George Steiner with German actress Iris Berben 2003 (PA Images|

On Sunday at Jewish Book Week I chaired a tribute to George Steiner, who died just over a year ago. I was joined by the distinguished Polish-born writer Eva Hoffman and Professor Bryan Cheyette, who has been writing on Steiner since the 1980s.

I can remember exactly where I was when I read the books by Steiner that really matter to me, perhaps especially Language and Silence, In Bluebeard’s Castle, his selection of essays No Passion Spent, his memoir, Errata, and his fiction including Anno Domini, Proofs & Three Parables and The Depths of the Sea. 

I have often wondered why these books matter so much to me. Four reasons stand out.  

First, as a Jewish student in the 1970s I was struck by the sense that here was someone who was writing about the impact of the Holocaust on culture and literature at a time when no other literary critic was doing this. This mattered to me enormously. Steiner was one of the first cultural critics to break the silence about the Holocaust.

The great American critic Stephen Greenblatt wrote recently, “Steiner is one of the great, restless wanderers of modern criticism… His astonishing intellectual career was a moving, emblematic refusal in the wake of Auschwitz to settle down to cultural business as usual.” 

These last words are crucial. What distinguished Steiner more than anything else was his passionate sense that we could not “settle down to cultural business as usual”. Of course, we could continue to read and write about great literature and music, but after Stalinism and the Holocaust we couldn’t pretend that nothing had happened. How only three years after the war, he wrote in In Bluebeard’s Castle, could TS Eliot write a book on culture and say nothing about what had been done? How could a great German philosopher like Heidegger support Hitler and how could we continue to read his work as if he hadn’t embraced Nazism?

In the second edition of his book on Heidegger, Steiner wrote, “I have sought to formulate certain questions about the interactions between, the interpretations of, artistic, philosophic, and scientific achievements on the one hand, and the totalitarian barbarisms of the twentieth century on the other.”  

Second, Steiner introduced to me – and to a generation of readers – the great central European Jewish writers and intellectuals of the early and mid-20th century. He opened up a whole cultural world to British readers. As John Banville said a few years ago: “A door was flung open on what had been there all the time, at our backs, namely, our European heritage. He told us not to be cowed by insularity or hidebound by small minds, but to look beyond the border.”

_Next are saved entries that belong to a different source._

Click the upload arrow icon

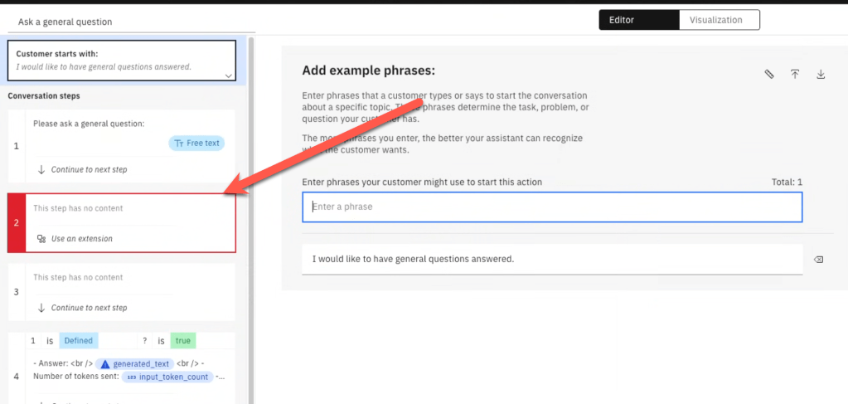pos(794,75)
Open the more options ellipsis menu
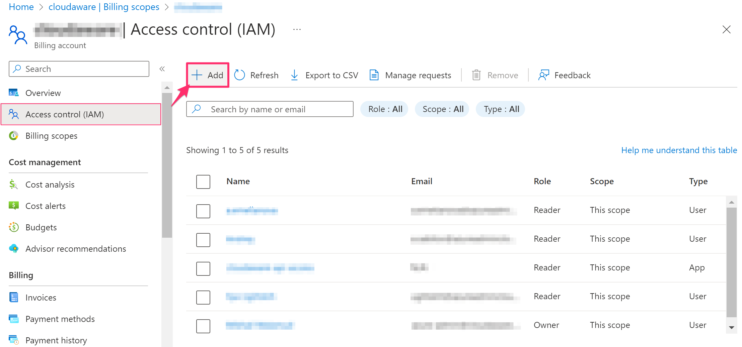The image size is (742, 347). 297,29
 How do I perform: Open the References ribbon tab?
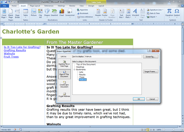click(49, 6)
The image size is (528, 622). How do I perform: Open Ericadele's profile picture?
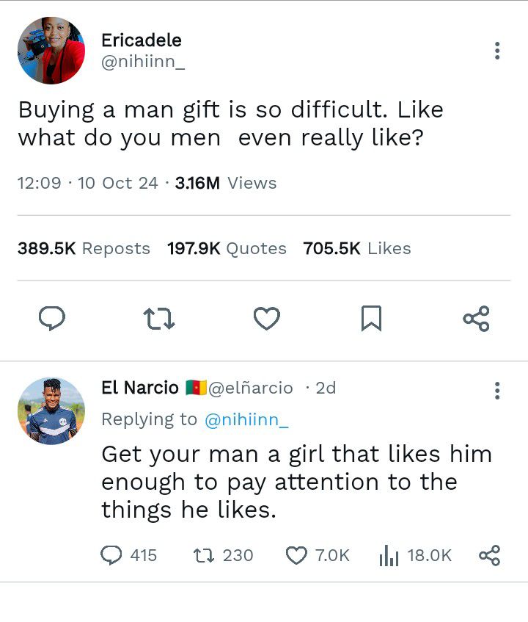click(51, 51)
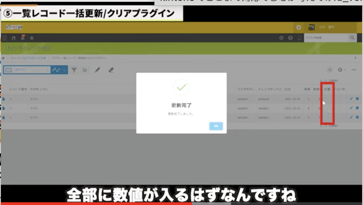
Task: Edit the first record with pencil icon
Action: pyautogui.click(x=351, y=98)
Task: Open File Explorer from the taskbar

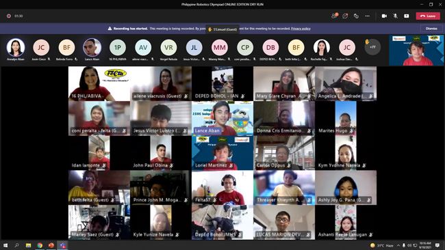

Vienna, where his parents lived and Geneva, where he taught for twenty years, from 1974-94, are significantly close to the Budapest of Lukács, the Black Forest of Heidegger, the Paris of LéviStrauss and Sartre, the Prague of Jakobson and Kafka, the Vienna of Freud, Mahler and Wittgenstein – what he once called, “the inner capitals of the twentieth century”. 

Third, Steiner wrote about what he called “the drama of encounter”. When I first met him in the 1980s we had lunch in a pub outside Cambridge. “This,” he said, “is where IA Richards taught Empson.” He went on, almost in a whisper, that these tutorials later led to Empson’s classic work, Seven Types of Ambiguity. For Steiner criticism was not about monographs. It was about these extraordinary encounters between the great figures of modern culture:  how Heidegger, a Nazi, betrayed Husserl, a great Jewish philosopher; Paul Celan, perhaps the greatest Jewish poet of the 20th century, going to visit Heidegger, one of the great German philosophers of the 20th century, after the Holocaust; the hotel Zum Storchen where Nelly Sachs met with Paul Celan, “occasioning,” wrote Steiner, “… one of the indispensable poems in the German language.”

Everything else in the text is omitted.